▶ What you will do
Could you retype every entry below exactly as written?

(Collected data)
%%

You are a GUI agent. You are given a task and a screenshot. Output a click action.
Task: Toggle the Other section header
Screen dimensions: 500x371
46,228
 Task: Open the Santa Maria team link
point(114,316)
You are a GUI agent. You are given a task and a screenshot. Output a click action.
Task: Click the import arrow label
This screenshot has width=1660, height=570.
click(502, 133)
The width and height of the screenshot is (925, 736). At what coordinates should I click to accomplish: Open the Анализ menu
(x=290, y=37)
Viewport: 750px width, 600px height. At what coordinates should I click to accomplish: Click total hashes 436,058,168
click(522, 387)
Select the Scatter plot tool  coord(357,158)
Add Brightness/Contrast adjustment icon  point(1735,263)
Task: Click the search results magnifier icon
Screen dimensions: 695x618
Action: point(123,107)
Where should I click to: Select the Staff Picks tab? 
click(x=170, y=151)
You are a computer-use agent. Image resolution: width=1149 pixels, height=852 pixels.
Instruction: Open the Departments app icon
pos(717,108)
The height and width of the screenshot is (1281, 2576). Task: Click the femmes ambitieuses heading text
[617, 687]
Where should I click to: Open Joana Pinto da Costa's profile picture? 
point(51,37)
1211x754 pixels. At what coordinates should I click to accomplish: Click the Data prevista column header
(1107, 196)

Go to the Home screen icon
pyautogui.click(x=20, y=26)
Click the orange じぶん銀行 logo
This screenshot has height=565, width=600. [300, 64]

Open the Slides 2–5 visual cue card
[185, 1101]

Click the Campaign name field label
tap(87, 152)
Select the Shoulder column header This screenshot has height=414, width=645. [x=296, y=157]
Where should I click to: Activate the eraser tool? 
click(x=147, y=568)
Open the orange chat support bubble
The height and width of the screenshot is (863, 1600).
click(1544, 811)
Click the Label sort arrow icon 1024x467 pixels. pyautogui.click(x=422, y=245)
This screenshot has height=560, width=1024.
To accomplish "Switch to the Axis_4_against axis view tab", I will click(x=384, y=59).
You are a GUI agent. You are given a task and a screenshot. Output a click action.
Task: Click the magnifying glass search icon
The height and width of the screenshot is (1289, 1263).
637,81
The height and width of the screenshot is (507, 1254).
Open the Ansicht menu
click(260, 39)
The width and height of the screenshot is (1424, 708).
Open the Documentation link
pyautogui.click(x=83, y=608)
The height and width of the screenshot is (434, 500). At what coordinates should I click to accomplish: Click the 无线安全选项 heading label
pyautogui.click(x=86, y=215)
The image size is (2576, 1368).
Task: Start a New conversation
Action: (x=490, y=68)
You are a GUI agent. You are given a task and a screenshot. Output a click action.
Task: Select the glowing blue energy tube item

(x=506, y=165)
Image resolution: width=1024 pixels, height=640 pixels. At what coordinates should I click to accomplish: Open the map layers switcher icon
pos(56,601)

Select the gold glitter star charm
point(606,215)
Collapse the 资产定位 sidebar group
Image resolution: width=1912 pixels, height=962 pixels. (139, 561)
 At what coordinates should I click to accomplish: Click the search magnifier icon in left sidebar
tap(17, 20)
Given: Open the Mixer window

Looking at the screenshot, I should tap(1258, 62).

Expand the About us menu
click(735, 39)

%%

▶ Output
You are a GUI agent. You are given a task and a screenshot. Output a click action.
Task: Toggle the Other section header
Screen dimensions: 500x371
46,228
 Task: Open the Santa Maria team link
point(114,316)
You are a GUI agent. You are given a task and a screenshot. Output a click action.
Task: Click the import arrow label
This screenshot has width=1660, height=570.
click(502, 133)
The width and height of the screenshot is (925, 736). At what coordinates should I click to accomplish: Open the Анализ menu
(x=290, y=37)
Viewport: 750px width, 600px height. At what coordinates should I click to accomplish: Click total hashes 436,058,168
click(522, 387)
Select the Scatter plot tool  coord(357,158)
Add Brightness/Contrast adjustment icon  point(1735,263)
Task: Click the search results magnifier icon
Screen dimensions: 695x618
Action: point(123,107)
Where should I click to: Select the Staff Picks tab? 
click(x=170, y=151)
You are a computer-use agent. Image resolution: width=1149 pixels, height=852 pixels.
Instruction: Open the Departments app icon
pos(717,108)
The height and width of the screenshot is (1281, 2576). Task: Click the femmes ambitieuses heading text
[617, 687]
Where should I click to: Open Joana Pinto da Costa's profile picture? 
point(51,37)
1211x754 pixels. At what coordinates should I click to accomplish: Click the Data prevista column header
(1107, 196)

Go to the Home screen icon
pyautogui.click(x=20, y=26)
Click the orange じぶん銀行 logo
This screenshot has height=565, width=600. [300, 64]

Open the Slides 2–5 visual cue card
[185, 1101]

Click the Campaign name field label
tap(87, 152)
Select the Shoulder column header This screenshot has height=414, width=645. [x=296, y=157]
Where should I click to: Activate the eraser tool? 
click(x=147, y=568)
Open the orange chat support bubble
The height and width of the screenshot is (863, 1600).
click(1544, 811)
Click the Label sort arrow icon 1024x467 pixels. pyautogui.click(x=422, y=245)
This screenshot has height=560, width=1024.
To accomplish "Switch to the Axis_4_against axis view tab", I will click(x=384, y=59).
You are a GUI agent. You are given a task and a screenshot. Output a click action.
Task: Click the magnifying glass search icon
The height and width of the screenshot is (1289, 1263).
637,81
The height and width of the screenshot is (507, 1254).
Open the Ansicht menu
click(260, 39)
The width and height of the screenshot is (1424, 708).
Open the Documentation link
pyautogui.click(x=83, y=608)
The height and width of the screenshot is (434, 500). At what coordinates should I click to accomplish: Click the 无线安全选项 heading label
pyautogui.click(x=86, y=215)
The image size is (2576, 1368).
Task: Start a New conversation
Action: (x=490, y=68)
You are a GUI agent. You are given a task and a screenshot. Output a click action.
Task: Select the glowing blue energy tube item

(x=506, y=165)
Image resolution: width=1024 pixels, height=640 pixels. At what coordinates should I click to accomplish: Open the map layers switcher icon
pos(56,601)

Select the gold glitter star charm
point(606,215)
Collapse the 资产定位 sidebar group
Image resolution: width=1912 pixels, height=962 pixels. (139, 561)
 At what coordinates should I click to accomplish: Click the search magnifier icon in left sidebar
tap(17, 20)
Given: Open the Mixer window

Looking at the screenshot, I should tap(1258, 62).

Expand the About us menu
click(735, 39)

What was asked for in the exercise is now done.